Cependant, je l’accompagnai dans sa chambre. Elle contempla un moment mon visage sombre et s’effraya :

— Marane, où vas-tu ?

Je ne répondis pas tout de suite.

— Parle, Marane, tu me fais peur.

— Pourquoi ?

— Je ne comprends plus ton visage.

— Est-il donc changé ?

— Il me paraît chargé d’ombre, tes yeux sont inquiétants, je t’assure.

— Cela ne me surprend pas, ripostai-je tranquillement.

— Pourquoi dis-tu cela ?

Je regardai ma mère en silence.

— Tu ne comprends toujours pas ? interrogeai-je.

Ma mère eut un tremblement.

— Que veux-tu donc faire ?

J’hésitai une seconde, puis je déclarai fermement :

— Je vais le tuer.

— Ah ! cria maman, tu es folle !

— Non pas, je suis juste. Pourquoi laisserai-je une bête malfaisante nous faire tout le mal possible sans chercher à l’écraser ? Cet homme disparu, nous vivrons de nouveau tranquilles, paisibles.

— Tu es folle, répéta maman, en se tordant les mains.
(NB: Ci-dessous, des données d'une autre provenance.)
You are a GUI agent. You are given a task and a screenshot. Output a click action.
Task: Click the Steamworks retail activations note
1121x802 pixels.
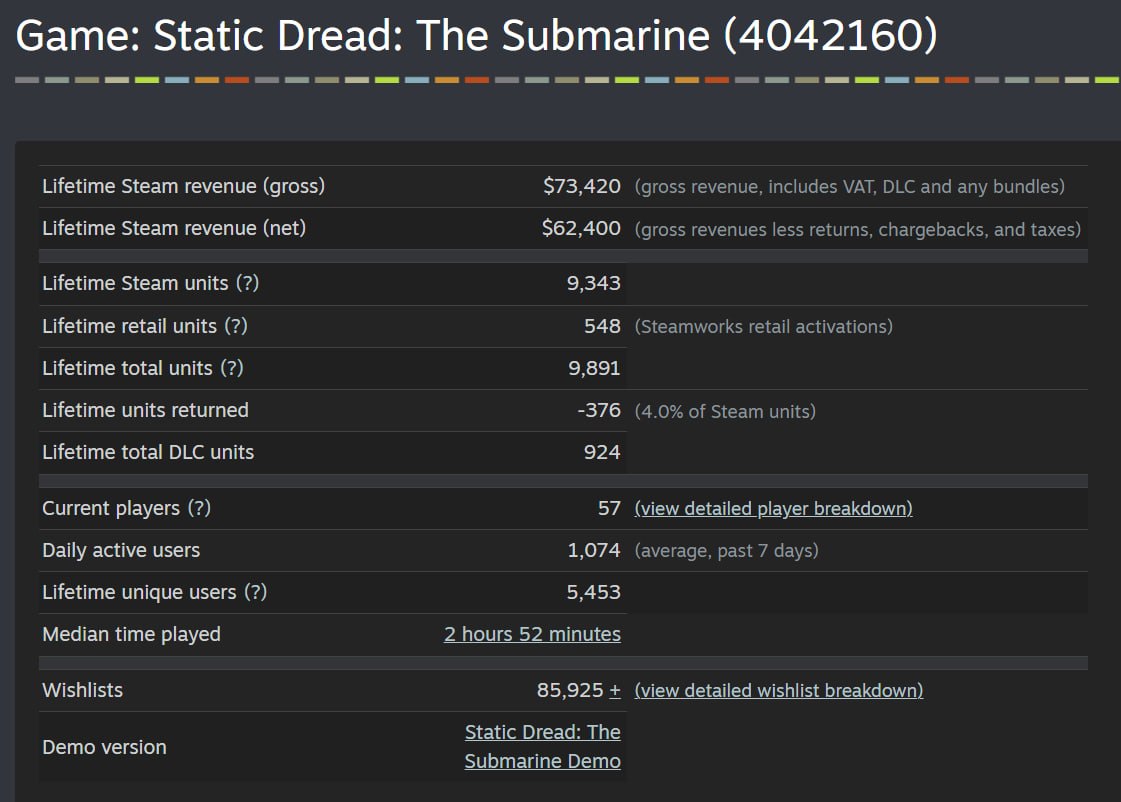pyautogui.click(x=764, y=327)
— Pourquoi nous laisser martyriser ?

— On ne se fait pas justice soi-même ! c’est l’affaire de Dieu !

— Dieu me pardonnera.

— Marane, reviens à toi ! supplia maman, avec tendresse. Je devine ta douleur de me savoir offensée, mais calme-toi. Je suis beaucoup plus malheureuse maintenant, parce que je te vois ces idées excessives de vengeance.